Indigenous Services eyeing Canadian trial of antiviral drug that could prevent COVID-19
AFN regional Chief Kevin Hart says Ottawa should consider exemption to allow use of favipiravir
Indigenous Services Canada is watching for the results of the world's first trial to determine whether an antiviral medication developed in Japan could be used to prevent COVID-19, according to a letter provided to CBC News.
The potential of favipiravir, which received clearance from Health Canada for trial on May 18, has the attention of the department's First Nation and Inuit Health Branch (FNIHB), according to the letter written by a senior federal official.
"Recent studies suggest favipiravir may have potential utility for the treatment of COVID-19," wrote Keith Conn, assistant deputy minister for regional operations at FNIHB, in a June 5 letter to Assembly of First Nations Manitoba regional Chief Kevin Hart.
"At this time favipiravir is only being used in Canada in the context of research studies. ISC will be monitoring the results of these studies."
'First Nations should be high on the list'
Hart said First Nations should be prioritized if favipiravir is found to be effective against COVID-19.
"First Nations should be high on the list when it comes to antivirals or vaccines," Hart said in an interview with CBC News.
"When it comes to infections and clusters, we are one of the most vulnerable populations."
ISC referred CBC News' questions to Health Canada. Health Canada said it couldn't respond to the questions on the antiviral until next week.
Halifax-headquartered biotechnology firm Appili Therapeutics is funding the trials of favipiravir, which is now into its second phase, involving 760 patients in 16 long-term care facilities in Ontario.
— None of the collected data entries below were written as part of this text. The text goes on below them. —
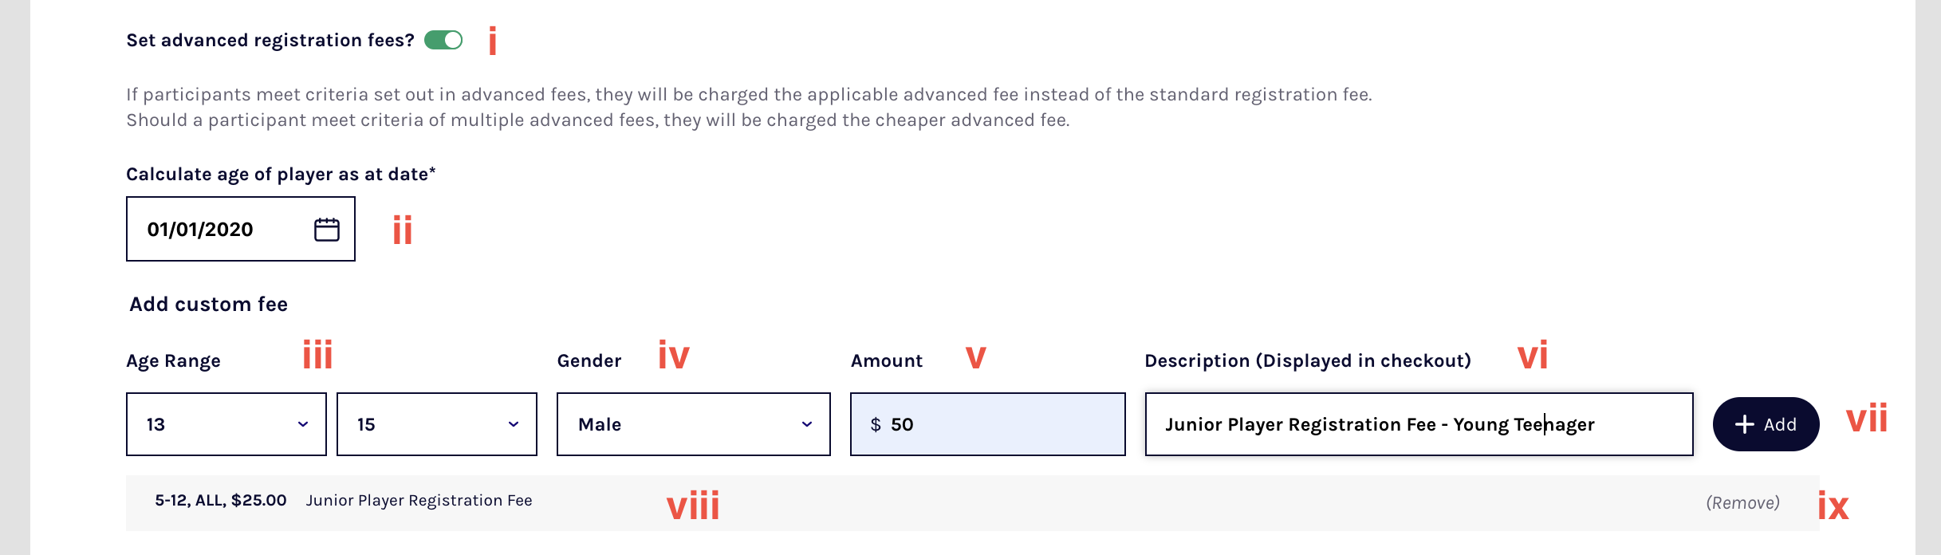Open the minimum age dropdown showing 13
Image resolution: width=1941 pixels, height=555 pixels.
click(x=226, y=424)
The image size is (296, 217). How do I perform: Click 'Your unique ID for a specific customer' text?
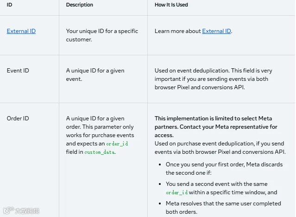click(x=102, y=35)
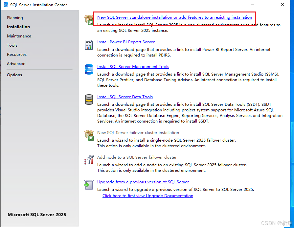Click the SQL Server Management Tools icon

pos(89,69)
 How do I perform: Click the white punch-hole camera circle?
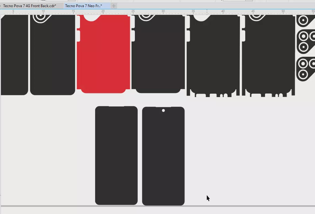163,110
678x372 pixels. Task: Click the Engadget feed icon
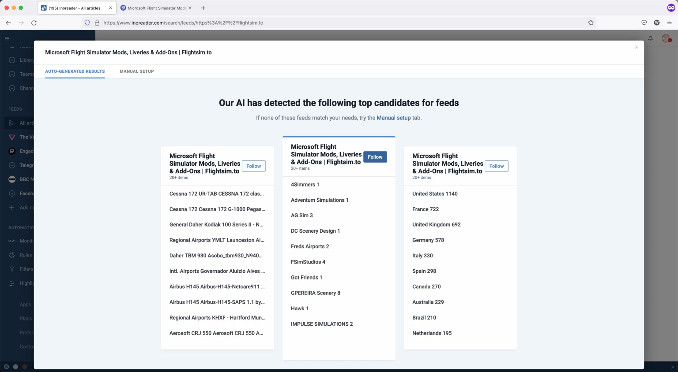tap(11, 151)
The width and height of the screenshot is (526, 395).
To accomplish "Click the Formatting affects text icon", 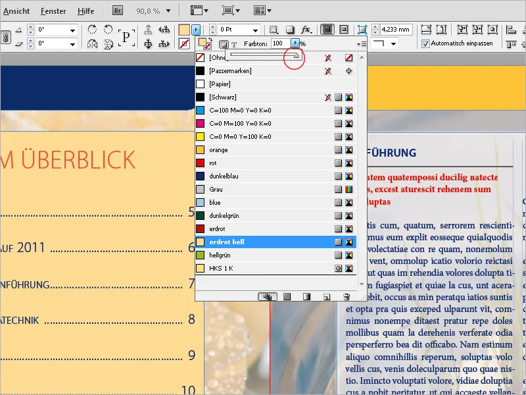I will (234, 43).
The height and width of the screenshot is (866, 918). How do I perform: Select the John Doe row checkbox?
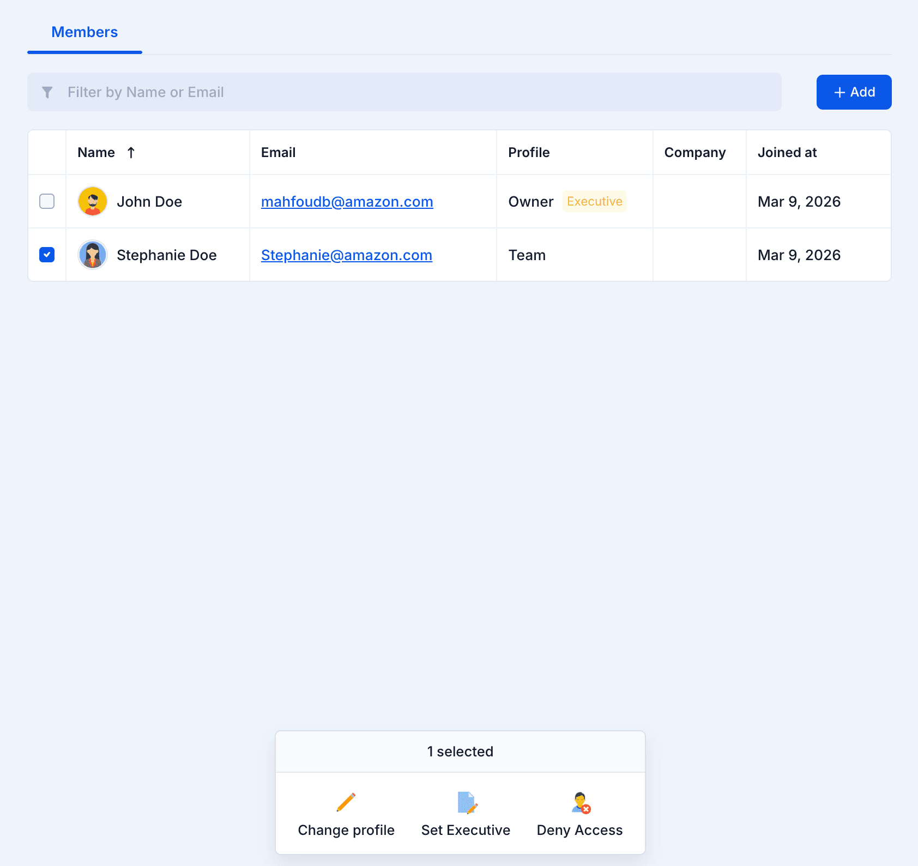tap(47, 201)
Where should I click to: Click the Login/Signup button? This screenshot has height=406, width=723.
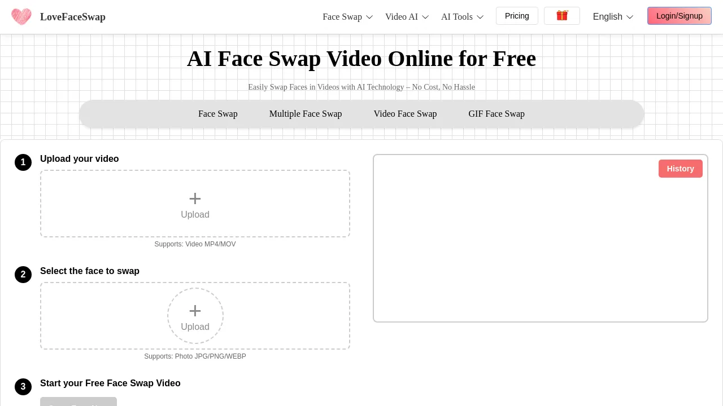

Those facilities have seen over 1,600 COVID-19-related deaths.
Appili Therapeutics CEO Armand Balboni said in an email statement that the trials aim to determine whether favipiravir can be effective not only as a treatment, but also as a prophylaxis to prevent COVID-19 illness.
Can be taken as tablet
Balboni said the antiviral drug can be taken in tablet form, meaning it doesn't need to be administered in a hospital and could be distributed easily and quickly to contain any COVID-19 outbreaks.
"The results of the trial, if in fact they are positive and show the potential to safely protect vulnerable populations from COVID-19 outbreaks, would certainly have implications for remote communities and other segments where clusters of outbreaks may occur," the statement said.
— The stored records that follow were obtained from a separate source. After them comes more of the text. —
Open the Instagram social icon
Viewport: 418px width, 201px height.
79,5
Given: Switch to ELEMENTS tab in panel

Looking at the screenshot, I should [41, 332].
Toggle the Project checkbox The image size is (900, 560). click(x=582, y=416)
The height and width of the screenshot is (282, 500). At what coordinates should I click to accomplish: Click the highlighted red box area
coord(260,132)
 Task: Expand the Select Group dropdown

"Being able to control outbreaks has implications worldwide, and this trial is the first step in applying rigorous scientific study to that hypothesis."
Balboni said his firm "would intend to communicate" with ISC if favipiravir received approval for COVID-19 treatment in Canada.
Hart says ISC has been slow to consider suggestions from First Nations on additional ways to help communities prepare for COVID-19 beyond the ongoing community lockdowns and supplying limited amounts of personal protective equipment.
"The messages I get from First Nation leadership is that they say they are giving the federal government a failing grade when it comes to their response for COVID-19," said Hart.
It took over a month for the federal government to respond to Hart's April 23 letter, addressed to four ministers, urging Ottawa approve use of favipiravir under the federal Access to Drugs in Exceptional Circumstances provision.
"I once again reiterate my requests that Canada take urgent action to procure, stockpile, distribute and mobilize these antiviral drugs and other resources in First Nations in order to respond to the SARS-CoV-2 pandemic and to the existing and potential outbreaks of COVID-19 disease in First Nations," Hart wrote in his letter, which followed two others that received no response.
Favipiravir, which is also known by its brand name Avigan, was developed by a Japanese company in the 1990s that was bought by Fujifilm Toyama Chemical, according to the Japan Times.
Fujifilm donated favipiravir to Appili for the trials, the company said. The medication was approved by Japan in 2014 for influenza treatment and to stockpile in the event of a pandemic influenza outbreak, according to Appili, which has a long-standing relationship with the Japanese firm.
The drug is used against RNA viruses such as influenza. It inhibits a cell's potential to become the factory for new virus parts that spread the infection, said Balboni. The drug targets the viral protein that makes new virus parts that leads to the spread of infection, he said.
It can be harmful to pregnant women as it can cause mutations in an embryo.
Best suited for elderly
"While there is potential toxicity that makes it best suited for the elderly, this risk can be managed in other populations," Balboni said.
"It is common in the industry to have this potential adverse event and put processes in place to manage the risk around it."
Russia recently announced it had approved a tweaked version of favipiravir to treat COVID-19 after its trials found it could reduce the length of illness from 11 to four days.
The drug is currently being studied in Japan for COVID-19 treatment to mixed results, and India is also considering approving the drug for emergency COVID-19 treatment, according to reports in foreign media.
Balboni said the Canadian trial is focused on long-term care homes because they present an "unmet need" and account for the largest proportion of COVID-19 deaths in the country.
"There is clearly a need here to find a solution and prevent these outbreaks as much as possible," Balboni said.
"With vaccines at least a year away ... the elderly and immune-compromised population [may not be] able to benefit from vaccines the way 'younger' patients would."